** START OF TEXT SEGMENT **

My friend Philip is coming in to preach next Sunday, so of course have to tell a good story about him before hand! So we’re driving up to South Bend, Indiana last summer, fittingly for a marathon, when we took a pit stop at McDonalds for a quick snack…

“I’ll take a double quarter pounder,” Philip commanded of the drive thru computer screen. “With bacon.” He paused, “but no bun, condiments, or toppings… Actually, could you make it a bacon cheeseburger?”

I looked at Philip inquisitively, see, Philip had just spent half the car trip telling us about his latest diet, making his choice of snack seem slightly contradictory. (On top of that, though everyone loves a bacon cheeseburger, we were running a marathon the next morning and that order was a one-way ticket to a midrace porta-potty visit!)

“What?” He said, sensing my obvious disapproval… There’s only like 1 carb in that.

On a quick side note, has anyone heard from Dr. Atkin’s lately? That may be because he passed away after hitting his head during a fall (a fall caused by a Cardiomyopathy.)

At this point you’re probably wondering, “What’s the lesson here?” One word: Moderation. “Variety,” like salt, “is the spice of life,” and today I encourage you to take time to look around and embrace the variety and diversity in your life, all the while recognizing the places, people, and/or activities that add flavor your faith life. Today we are not going to be afraid to spice things up a bit!

Our passage comes early on in what is known as the Sermon on the Mount, the 1st and most popular of Jesus’ five “discourses” in the Gospel of Matthew. To set the scene, Jesus had been baptized in chapter three, gathered his disciples in chapter four, and now, in chapter five, finds himself on the mountainous shoreline of Capernaum with a crowd in trail.

This “sermon” was not the first time Jesus had spoken publically. Despite its placement in the beginning of Matthew’s account of Jesus’ ministry, we must remember that there were 30 years of unrecorded life between chapters 2 and 3, and Matthew alludes to this time with the introductory statement, “Jesus had been all about Galilee preaching.” Ever wonder what miracles and messages went unrecorded?

** END OF TEXT SEGMENT **

_SET EXERCISE A_: Please print every line of the listing of screen-location records exactly as it appears, leaving out the pictures.
The sermon excerpt and the listing are separate, unrelated material.

** START OF MATERIAL FOR THIS EXERCISE **

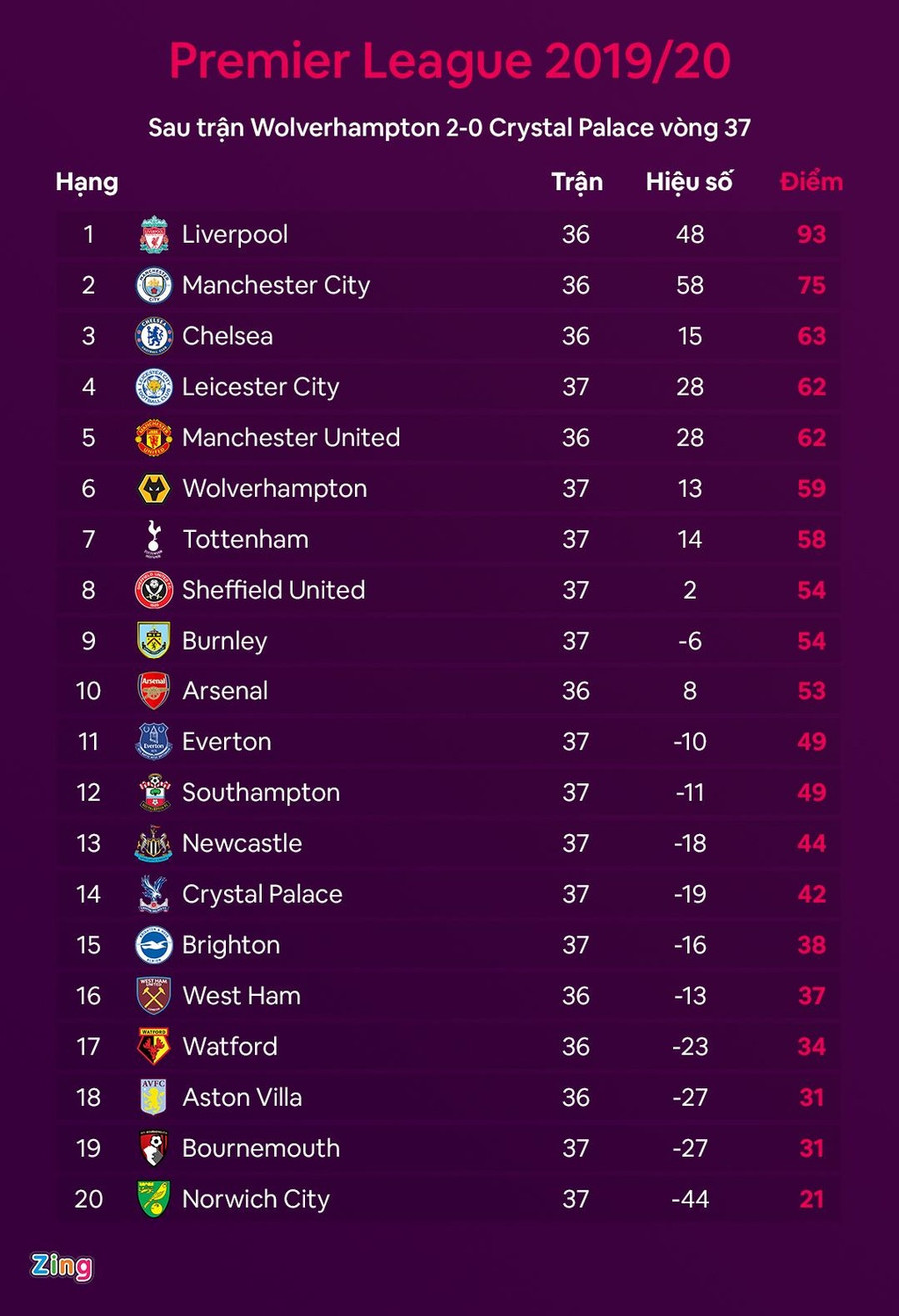Click the Trận column header
Screen dimensions: 899x1316
coord(577,182)
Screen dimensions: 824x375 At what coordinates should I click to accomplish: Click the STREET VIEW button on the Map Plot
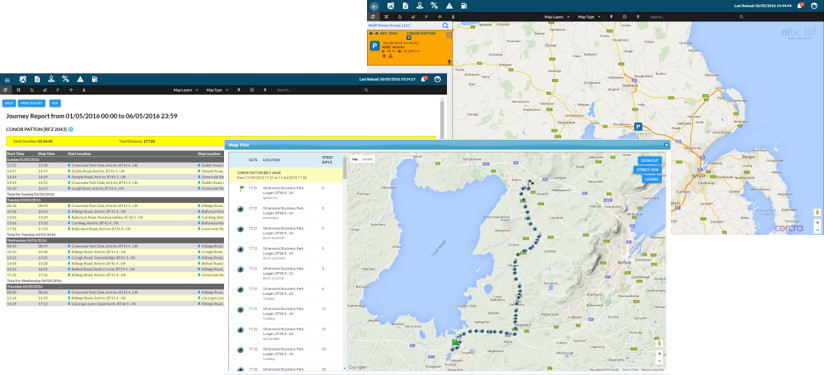647,170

** END OF MATERIAL FOR THIS EXERCISE **

_SET EXERCISE B_: Reproduce the sermon excerpt from "On a quick side" to "by a Cardiomyopathy.)", substituting "aside" for "side note".

_TASK SOLUTION A_:
Click the Trận column header
Screen dimensions: 899x1316
coord(577,182)
Screen dimensions: 824x375 At what coordinates should I click to accomplish: Click the STREET VIEW button on the Map Plot
647,170

_TASK SOLUTION B_:
On a quick aside, has anyone heard from Dr. Atkin’s lately? That may be because he passed away after hitting his head during a fall (a fall caused by a Cardiomyopathy.)